Fluoxetine,
I think that you have your own ratings is really cool and brings something to the boards.
That said the first rule of programming is still GIGO (not directed to your rankings). So in evaluating any of the programs the issue of the quality of the algorithm is a legitimate topic of conversation.
It may be math, but whose math.
I an not interested in rating teams relative to their efficiency ratings. I am interested in wins and losses. And there are teams that lose even when efficient and others that win despite being inefficient. That interests me.
There are teams that play dude to the level of competition, some always win, some not. The latter should be down graded not the former. Etc.
So lots to disagree with regarding rankings, algorithms, and the computers well beyond bias per se. It depends on what you -- and the program -- value as important.
Similarly which of those factors are used to assess SOS (record, home/N/away, efficiency, margin) may matter. The broader the level of consensual validation, the more likely it is accurate, but only within the range of the algorithms contributing.
Wonder if
@SkilletHead2 has thoughts
Loyal
Thanks for the invite to comment, Loyal!
Way too long an answer below. Short version. It depends strongly on what you are trying to predict (W/Ls or magins), whether you want to rely heavily on last year's results (which are highly reliable but not super valid), and how you want to treat playing weak teams and injuires/illnesses. I have to say that I sometimes look at Kenpom and Sagarin and have a real WTF moment!
Longer version (and happy to answer questions):
I love analytics and probability, and do a fair amount of it in my day job. Whether a team is going to win a game or not is not actually dissimilar to whether a test-taker is going to get the next item on a test right or wrong in a computer-based system. And I work a lot in that arena.
The folks who make the computer models are faced with a number of choices, assumptions, and prior information in setting up their models. They also have to decide just what it is they are trying to predict (win or less, margin of victory -- you can bet on either). They also decide if they are going to start with estimates of ability of the teams, and how much they are going to let this season's wins and losses (and margins) influence changes in those prior estimates (called "priors" in Bayesian stats). An important point here is that there isn't so much rights and wrongs as there are choices, goals, and whether you want to pick the winning team as much as possible or be within the spread as much as possible.

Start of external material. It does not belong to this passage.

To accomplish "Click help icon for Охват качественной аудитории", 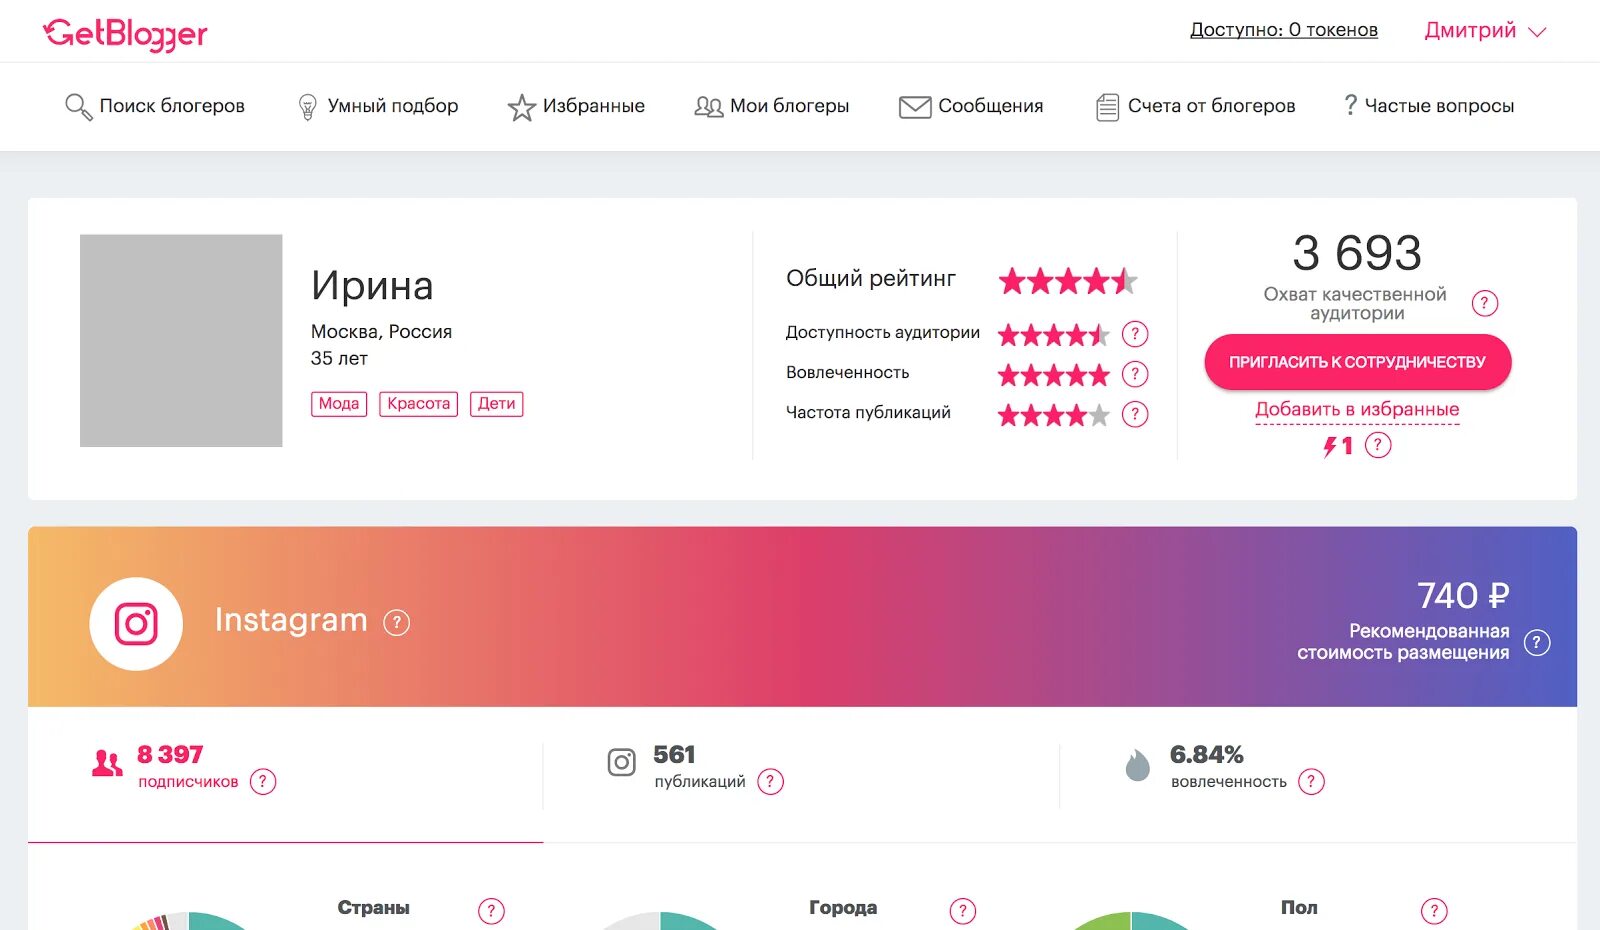I will coord(1485,303).
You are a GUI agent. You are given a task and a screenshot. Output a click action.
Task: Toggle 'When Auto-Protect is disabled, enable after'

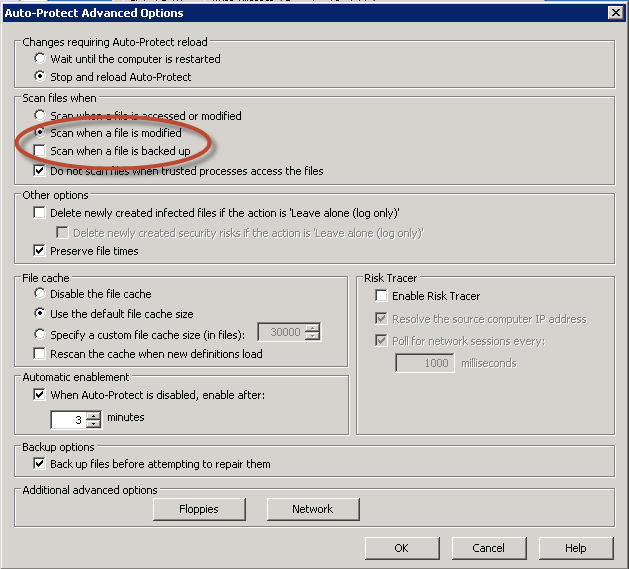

Another factor is recency versus primacy. That means are you more interested in what they've done in the past five games or where they started the season at? And then, and this is what kind of kills everything, what about injuries, a player getting COVID, etc.? Do you factor that in or just go with the data from the scoreboards?
So, here are some of my thoughts. If you play 12 teams who are middling tough and go 6-6 and another team plays 6 patsies and 6 teams in the top 10, and they go 6-6, how do you compare those two? In the testing model I use, you look at the current estimate of your ability and the difficulty of your opponent (or the test item), combine them in a reasonably straightforward mathematical model, and then come up with a probability of getting the next item right. The estimate of ability that I use is dependent on just two pieces of info: how many you got right (total wins), and the ability of each team you played (or how tough the items were). Whenever we see an anomaly, we look at what happened, because highly unusual events should not occur often (a player was sick, an examinee made a lucky guess). We see too many of these, and we get really suspicious (that is to say, cheating).
For me, I think the fairest way to do this is to start out with everybody equal or maybe with just three or so levels of prior estimates of ability. Then, each week, you look at the data, adjust teams' ability estimates, and then continue to re-run the data until it "settles." This is doable, but I'm not sure how many programs do it. I have a buddy who is very good at this and did it for the NFL for a couple of years and had a really nice set of estimates going. I'm not a good enough computer programmer to do that, nor do I want to invest the time in it. Skillethead Jr. is a much better programmer than I am, but he's got a job and a family. But hey, I've got a nephew who just invented a VR game called Gorilla Tag that has over 2 million downloads. Maybe I could talk him into it!